**INSTRUCTIONS FOR THE TASK**:
The answer must be every line of the records below that holds the word "click".

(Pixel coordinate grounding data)
========================================================================

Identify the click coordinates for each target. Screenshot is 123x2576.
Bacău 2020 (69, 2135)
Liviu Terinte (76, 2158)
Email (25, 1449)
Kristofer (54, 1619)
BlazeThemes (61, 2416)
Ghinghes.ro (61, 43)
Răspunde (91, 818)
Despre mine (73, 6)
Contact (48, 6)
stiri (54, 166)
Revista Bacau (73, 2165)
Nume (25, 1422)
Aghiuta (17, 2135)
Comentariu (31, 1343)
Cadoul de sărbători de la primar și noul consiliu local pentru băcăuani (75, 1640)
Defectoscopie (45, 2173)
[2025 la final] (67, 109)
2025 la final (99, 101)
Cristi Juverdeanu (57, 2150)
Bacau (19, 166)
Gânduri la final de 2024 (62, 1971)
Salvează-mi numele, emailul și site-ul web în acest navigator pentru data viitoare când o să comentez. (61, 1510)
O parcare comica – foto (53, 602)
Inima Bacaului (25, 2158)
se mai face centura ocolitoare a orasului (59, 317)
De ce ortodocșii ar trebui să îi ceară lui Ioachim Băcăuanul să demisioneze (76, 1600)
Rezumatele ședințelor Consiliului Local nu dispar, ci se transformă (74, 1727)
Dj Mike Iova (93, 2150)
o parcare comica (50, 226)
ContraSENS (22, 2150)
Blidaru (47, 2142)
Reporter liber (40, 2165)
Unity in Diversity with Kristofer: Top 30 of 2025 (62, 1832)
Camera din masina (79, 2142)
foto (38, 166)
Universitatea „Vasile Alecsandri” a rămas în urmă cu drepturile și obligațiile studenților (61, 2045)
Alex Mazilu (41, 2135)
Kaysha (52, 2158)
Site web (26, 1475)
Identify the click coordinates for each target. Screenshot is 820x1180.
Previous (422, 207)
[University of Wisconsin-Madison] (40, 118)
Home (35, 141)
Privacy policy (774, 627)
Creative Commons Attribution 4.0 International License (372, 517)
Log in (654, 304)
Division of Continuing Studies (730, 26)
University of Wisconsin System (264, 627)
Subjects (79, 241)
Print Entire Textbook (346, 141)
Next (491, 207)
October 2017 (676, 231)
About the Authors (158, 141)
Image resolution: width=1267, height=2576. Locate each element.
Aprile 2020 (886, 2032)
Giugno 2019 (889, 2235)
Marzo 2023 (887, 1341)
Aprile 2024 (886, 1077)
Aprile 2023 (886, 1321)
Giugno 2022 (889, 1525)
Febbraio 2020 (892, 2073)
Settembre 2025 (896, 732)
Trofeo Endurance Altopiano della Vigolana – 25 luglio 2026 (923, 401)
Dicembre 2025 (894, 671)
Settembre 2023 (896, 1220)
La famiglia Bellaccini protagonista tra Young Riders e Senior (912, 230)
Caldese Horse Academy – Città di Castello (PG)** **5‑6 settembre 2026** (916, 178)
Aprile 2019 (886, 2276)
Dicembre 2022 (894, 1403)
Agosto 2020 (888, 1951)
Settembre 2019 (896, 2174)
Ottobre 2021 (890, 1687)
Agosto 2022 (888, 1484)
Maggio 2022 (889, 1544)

========================================================================

**RESULT FOR THIS TASK**:
Identify the click coordinates for each target. Screenshot is 123x2576.
Identify the click coordinates for each target. Screenshot is 820x1180.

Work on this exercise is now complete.